Counterarguments Based on "Duty Conflict" Possible in Trials
Management Decisions Such as Paid-in Capital Increase Become Variables
"Company vs. Shareholders" Conflict Could Serve as a Shield for Exemption

Duty of Loyalty to Both Company and Shareholders? ... The Paradox of the Commercial Act Amendment Raises Prosecutors' Concerns

On July 2, some experts expressed concerns that the amendment to the Commercial Act, agreed upon by both ruling and opposition parties, may have limitations in strengthening shareholder responsibility. They analyzed that, in situations where the interests of the company and its shareholders are in conflict, management could potentially use the concept of "duty conflict" as a shield to avoid punishment.


According to legal circles, prosecutors who have been in charge of corporate investigations view the amended Commercial Act, which adds a "duty of loyalty to shareholders," from a different perspective than the business community.


The core of the amendment is to expand the scope of directors' (executives') duty of loyalty from the "company" to include "shareholders." Previously, under the Commercial Act, directors were principally required to fulfill their duty of loyalty as prudent managers for the benefit of the company.

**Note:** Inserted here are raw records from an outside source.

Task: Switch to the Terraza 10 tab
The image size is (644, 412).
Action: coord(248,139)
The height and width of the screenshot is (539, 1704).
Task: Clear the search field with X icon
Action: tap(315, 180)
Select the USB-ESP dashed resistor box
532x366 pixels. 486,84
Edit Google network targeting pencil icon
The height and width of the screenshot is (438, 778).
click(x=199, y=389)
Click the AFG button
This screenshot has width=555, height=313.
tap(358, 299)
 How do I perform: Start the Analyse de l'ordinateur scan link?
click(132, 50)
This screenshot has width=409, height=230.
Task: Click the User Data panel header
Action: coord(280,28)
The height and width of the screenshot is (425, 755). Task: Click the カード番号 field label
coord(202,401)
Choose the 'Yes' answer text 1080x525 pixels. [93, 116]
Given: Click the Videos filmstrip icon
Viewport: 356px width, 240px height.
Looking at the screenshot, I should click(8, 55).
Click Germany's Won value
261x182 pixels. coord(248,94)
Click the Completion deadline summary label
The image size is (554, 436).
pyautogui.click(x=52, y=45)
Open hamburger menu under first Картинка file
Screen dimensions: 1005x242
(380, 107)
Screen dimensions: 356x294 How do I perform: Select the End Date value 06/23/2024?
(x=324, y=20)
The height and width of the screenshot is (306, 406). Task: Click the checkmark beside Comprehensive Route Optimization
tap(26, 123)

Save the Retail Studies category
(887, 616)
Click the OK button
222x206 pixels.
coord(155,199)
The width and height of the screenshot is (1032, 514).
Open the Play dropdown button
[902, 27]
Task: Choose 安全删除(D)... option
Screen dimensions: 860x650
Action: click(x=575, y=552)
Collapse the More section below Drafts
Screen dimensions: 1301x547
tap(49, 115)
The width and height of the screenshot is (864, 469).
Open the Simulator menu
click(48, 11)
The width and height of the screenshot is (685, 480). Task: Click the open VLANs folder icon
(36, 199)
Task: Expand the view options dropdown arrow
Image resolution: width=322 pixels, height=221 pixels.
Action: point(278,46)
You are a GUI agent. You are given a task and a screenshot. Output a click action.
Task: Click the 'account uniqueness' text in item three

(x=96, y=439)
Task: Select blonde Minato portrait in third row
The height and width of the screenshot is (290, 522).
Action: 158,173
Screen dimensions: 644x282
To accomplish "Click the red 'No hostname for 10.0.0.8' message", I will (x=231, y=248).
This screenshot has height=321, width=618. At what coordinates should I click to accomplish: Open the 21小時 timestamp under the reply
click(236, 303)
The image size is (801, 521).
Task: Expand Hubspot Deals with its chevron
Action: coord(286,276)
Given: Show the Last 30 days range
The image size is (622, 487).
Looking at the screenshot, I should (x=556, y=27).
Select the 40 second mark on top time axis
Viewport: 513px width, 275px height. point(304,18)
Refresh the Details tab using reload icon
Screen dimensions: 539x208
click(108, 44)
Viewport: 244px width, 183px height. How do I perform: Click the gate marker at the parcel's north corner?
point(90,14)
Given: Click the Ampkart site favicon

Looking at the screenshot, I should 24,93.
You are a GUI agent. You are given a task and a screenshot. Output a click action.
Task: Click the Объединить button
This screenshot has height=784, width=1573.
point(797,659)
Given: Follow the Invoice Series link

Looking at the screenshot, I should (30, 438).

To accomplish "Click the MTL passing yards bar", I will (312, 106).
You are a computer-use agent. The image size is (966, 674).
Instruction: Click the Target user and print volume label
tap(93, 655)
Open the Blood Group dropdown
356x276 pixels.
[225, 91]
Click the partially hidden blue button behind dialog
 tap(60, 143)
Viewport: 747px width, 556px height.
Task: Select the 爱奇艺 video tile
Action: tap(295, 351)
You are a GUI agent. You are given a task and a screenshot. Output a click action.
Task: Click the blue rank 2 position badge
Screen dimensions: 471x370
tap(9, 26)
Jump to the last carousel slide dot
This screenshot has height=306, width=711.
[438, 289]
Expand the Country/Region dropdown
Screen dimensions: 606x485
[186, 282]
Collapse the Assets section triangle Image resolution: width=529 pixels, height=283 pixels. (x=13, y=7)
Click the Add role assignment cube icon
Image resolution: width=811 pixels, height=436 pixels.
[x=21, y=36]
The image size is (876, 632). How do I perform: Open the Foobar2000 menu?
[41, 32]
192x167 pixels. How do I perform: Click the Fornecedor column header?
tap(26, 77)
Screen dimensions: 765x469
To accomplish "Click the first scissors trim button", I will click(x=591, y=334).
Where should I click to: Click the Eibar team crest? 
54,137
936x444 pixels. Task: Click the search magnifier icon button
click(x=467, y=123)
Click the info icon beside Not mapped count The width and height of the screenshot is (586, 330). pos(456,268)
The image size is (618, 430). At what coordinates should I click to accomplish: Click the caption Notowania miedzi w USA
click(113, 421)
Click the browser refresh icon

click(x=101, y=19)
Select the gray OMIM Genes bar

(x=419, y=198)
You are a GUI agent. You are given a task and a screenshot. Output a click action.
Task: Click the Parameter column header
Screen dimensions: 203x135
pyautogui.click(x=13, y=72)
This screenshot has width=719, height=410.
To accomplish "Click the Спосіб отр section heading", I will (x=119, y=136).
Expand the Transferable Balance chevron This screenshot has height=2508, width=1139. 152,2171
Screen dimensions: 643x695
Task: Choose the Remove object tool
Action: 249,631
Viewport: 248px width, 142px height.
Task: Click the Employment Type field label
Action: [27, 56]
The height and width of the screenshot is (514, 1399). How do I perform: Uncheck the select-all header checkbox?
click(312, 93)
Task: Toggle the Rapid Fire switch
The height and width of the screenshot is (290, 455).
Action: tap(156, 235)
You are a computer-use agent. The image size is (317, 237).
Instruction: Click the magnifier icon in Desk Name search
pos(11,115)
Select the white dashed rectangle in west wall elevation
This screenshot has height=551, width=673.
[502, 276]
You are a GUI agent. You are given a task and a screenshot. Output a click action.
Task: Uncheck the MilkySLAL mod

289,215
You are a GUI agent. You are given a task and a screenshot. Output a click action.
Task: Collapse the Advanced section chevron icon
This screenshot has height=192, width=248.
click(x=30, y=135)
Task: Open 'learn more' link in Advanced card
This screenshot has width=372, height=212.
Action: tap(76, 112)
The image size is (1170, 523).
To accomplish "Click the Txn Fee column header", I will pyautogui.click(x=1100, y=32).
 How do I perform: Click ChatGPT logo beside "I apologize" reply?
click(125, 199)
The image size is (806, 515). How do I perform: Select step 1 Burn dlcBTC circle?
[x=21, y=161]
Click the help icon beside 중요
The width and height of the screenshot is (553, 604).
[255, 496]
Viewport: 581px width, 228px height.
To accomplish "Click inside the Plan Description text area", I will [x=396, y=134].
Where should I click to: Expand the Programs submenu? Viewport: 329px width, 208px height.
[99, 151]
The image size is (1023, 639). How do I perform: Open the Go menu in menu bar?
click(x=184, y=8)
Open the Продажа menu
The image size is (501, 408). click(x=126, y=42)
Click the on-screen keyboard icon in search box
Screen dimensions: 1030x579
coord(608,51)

The amendment goes a step further by stipulating that the interests of shareholders must also be a key consideration in management decisions.


The problem is that, in real management settings, conflicts between the duty to protect the interests of the company and those of shareholders occur frequently. In various management decision situations?such as capital increases, capital reductions, mergers, spin-offs (both physical and legal), conversion to a holding company structure, and the issuance of bonds with warrants (BW)?the interests of the company and its shareholders may not align. A chief prosecutor at the Seoul Southern District Prosecutors' Office stated, "The interests of the company and shareholders especially come into sharp conflict during restructuring phases. In processes such as capital reduction, spin-offs, or capital adjustments, the survival of the company and shareholder value do not necessarily coincide. In these cases, defense attorneys will actively argue that the duties of loyalty conflicted, and will use this logic as a shield to challenge the illegality of breach of trust charges."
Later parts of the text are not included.